SSL Practice

• The mixture of Gaussians model is prone to singularities, especially when one of the Gaussian components collapses to a single point in the dataset, leading to infinitely high likelihoods. This typically requires regularization or constraints to handle.

A mixture of Gaussians can provide a better fit to the data compared to a single Gaussian, especially when the data comes from a distribution that is multi-modal or has a complex structure that a single Gaussian cannot capture.

• Initialization of Parameters: In PCA, there is no need to initialize parameters because the process involves computing the eigenvalues and eigenvectors of the covariance matrix of the data. This computation is deterministic and does not rely on starting values.

• Local Minima: PCA is not an optimization problem in the sense of having a cost function that needs to be minimized with respect to parameters that require iterative updates. Instead, it involves solving an eigenvalue problem, which has a closed-form solution. Therefore, PCA does not suffer from local minima issues.

• Overfitting and Bias: Overfitting occurs when a model captures not only the underlying patterns in the data but also the noise. Such models are highly flexible and can fit the training data very well, leading to low bias (small error due to incorrect assumptions about the data).

• Underfitting and Variance: Underfitting happens when a model is too simple to capture the underlying patterns in the data.
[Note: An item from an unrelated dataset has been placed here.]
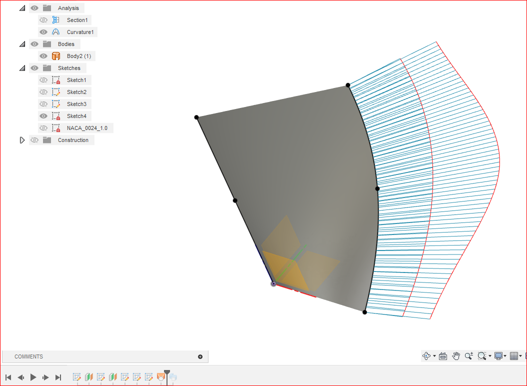
Task: Select the Zoom tool
Action: [469, 356]
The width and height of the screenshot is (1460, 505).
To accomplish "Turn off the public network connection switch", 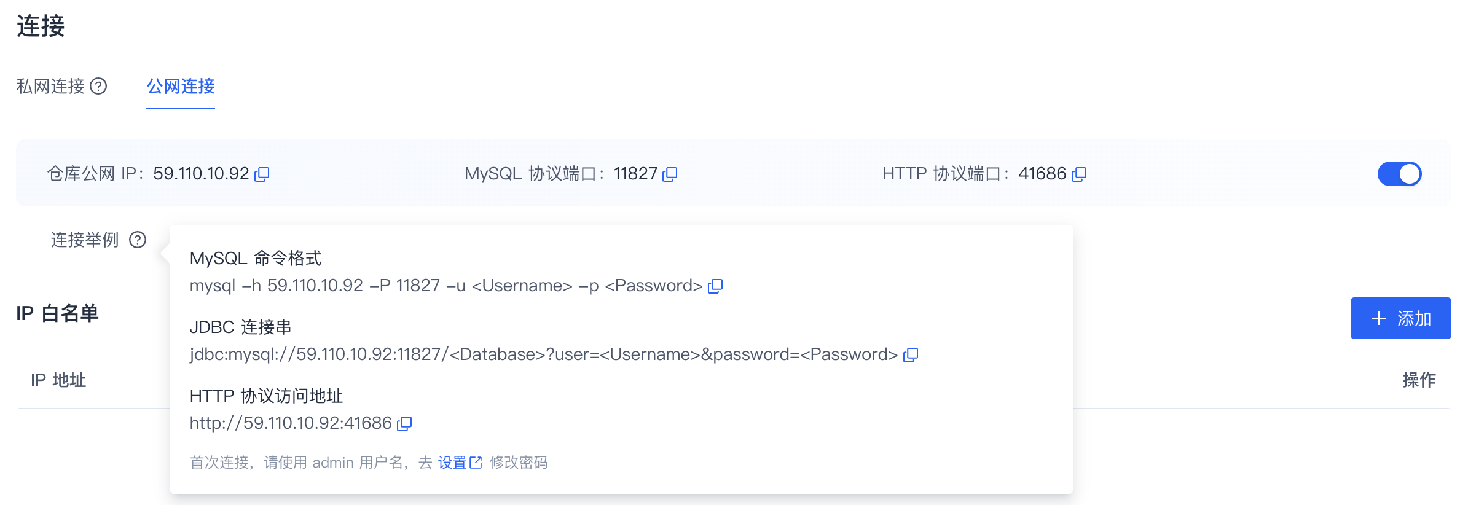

Such models perform poorly on the training data and generalize badly to unseen data, resulting in high bias but low variance (the model's predictions do not change much with different training sets because it is consistently poor).

Perceptron: The perceptron is not a generative model. It is a discriminative model, which directly estimates the conditional probability P(Y∣X) or a decision boundary between classes.

• Classification: Generative models can indeed be used for classification. By modeling the joint distribution P(X,Y), they can compute the conditional probability P(Y∣X) using Bayes' theorem and make predictions.

• Conditional Probability: While generative models can provide conditional probabilities through Bayes' theorem, their primary characteristic is capturing the joint probability, not just the conditional probability directly.